SUPPLIED TEXT:
Speech is the most natural way of communicating for human beings. Systems of spoken language had developed long before the most primitive attempts at writing were even made. While the gift of language in general and speech in particular comes easy to people, the science has been struggling to make machines produce speech that would sound as natural as possible.
The goal of speech synthesis, also known as text-to-speech, is to convert written texts into spoken utterances. Speech synthesis finds application in many areas of our everyday life, ranging from announcements at train stations to voice assistants in call centers.
Given we have the recordings of a person speaking, we may recreate their voice to generate arbitrary utterances. This is a unique opportunity for people who have lost their voices due to some medical issues. Text-to-speech can also be used to reconstruct the voice of deceased loved ones. Sometimes hearing reassuring things in the voice of a late beloved may help to process the grief and ease the pain.
...Or we can build our own voice right now just for fun!
Listen to some things I never said... (but then I did)
Here are several samples of synthetically created utterances along with the references, i.e. me pronouncing the same sentences. Speech samples under "Unit selection" header are generated by an open-source framework Festival using the custom voice I've built on my own speech data (around 400 recordings of me reading prompts from the CMU ARCTIC dataset.). Samples under "SV2TTS" are created with the help of SV2TTS, a real-time voice cloning framework that uses pre-trained deep neural networks.
NB: All wave files have the following characteristics: 16kHz sampling rate, 1 channel, 16-bit.
Unit selection
SV2TTS
Reference speech
1. "Happiness isn't in the having. It's in just being. It's in just saying it."
Unit selection
SV2TTS
Reference speech
2. "Maturity is a bitter disappointment for which no remedy exists, unless laughter could be said to remedy anything."
Unit selection
SV2TTS
Reference speech
3. "If you don't know, the thing to do is not to get scared, but to learn."
Unit selection
SV2TTS
Reference speech
4. "Enjoy the little things in life, for one day you'll look back and realize they were big things."
Unit selection
SV2TTS
Reference speech
5. "Fear is the path to the dark side. Fear leads to anger. Anger leads to hate. Hate leads to suffering."
Unit selection
SV2TTS
Reference speech
6. "He was my North, my South, my East and West, My working week and my Sunday rest, My noon, my midnight, my talk, my song; I thought that love would last forever: I was wrong."
You reap what you sow
Or how machine learning practitioners like to say: garbage in - garbage out. This statement stays true when we deal with speech synthesis as well. While TTS systems based on deep neural networks may benefit from such a concept as transfer learning, i.e. utilizing the knowledge gained by a model while being trained on different data or task, and in some cases may reproduce someone's voice with just a few samples, unit selection (concatenative) speech synthesis heavily rely on the data it is built with.
As the name suggests, concatenative speech synthesizer selects pre-recorded units of speech and concatenates them to form a new utterance. It's obvious that the quality of generated speech will depend on how carefully the dataset was designed. To that end, there are several criteria that need to be considered:
Phonemic coverage. While creating a script, it's important to design a script in a way that the final recording are phonetically balanced.

TASK REQUIREMENTS:
A. Reproduce the passage of the speech synthesis text from "Given we have" to "then I did)" without any change.
B. In the speech synthesis text, which open-source framework generated the samples listed under the "Unit selection" header?

DATA SECTION:
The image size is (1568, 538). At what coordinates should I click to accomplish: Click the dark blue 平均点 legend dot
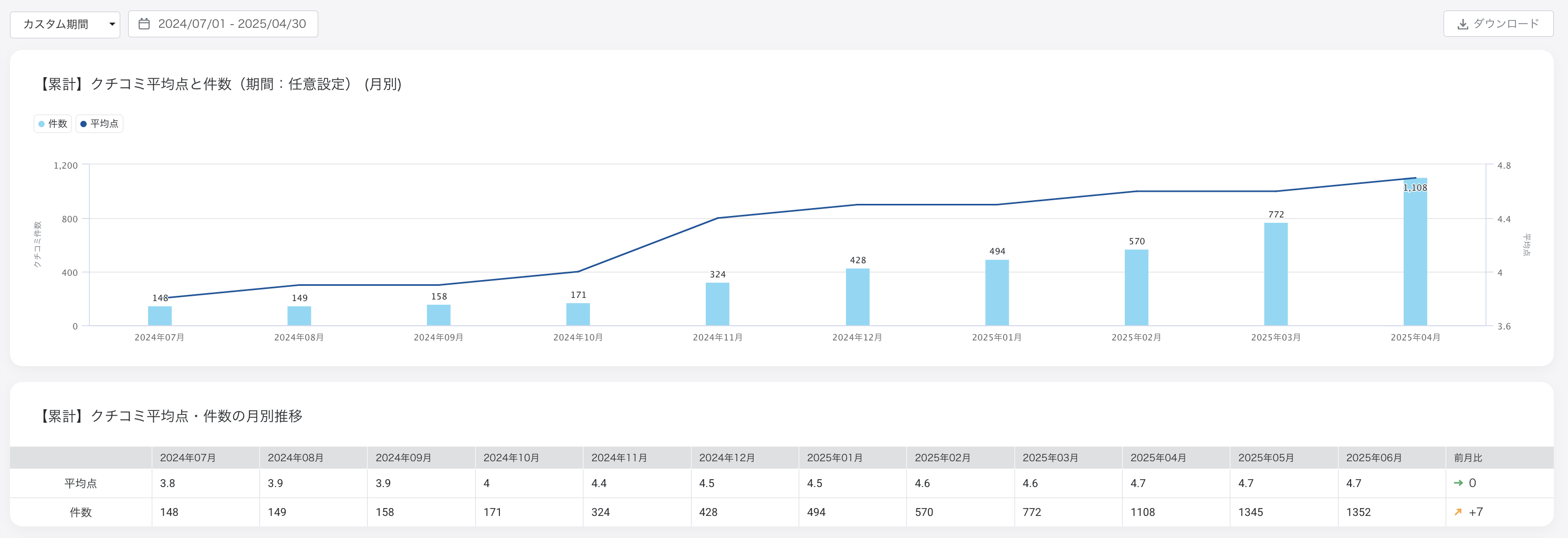83,123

RESPONSES BY ITEM NUMBER:
A.
Given we have the recordings of a person speaking, we may recreate their voice to generate arbitrary utterances. This is a unique opportunity for people who have lost their voices due to some medical issues. Text-to-speech can also be used to reconstruct the voice of deceased loved ones. Sometimes hearing reassuring things in the voice of a late beloved may help to process the grief and ease the pain.
...Or we can build our own voice right now just for fun!
Listen to some things I never said... (but then I did)

B. Festival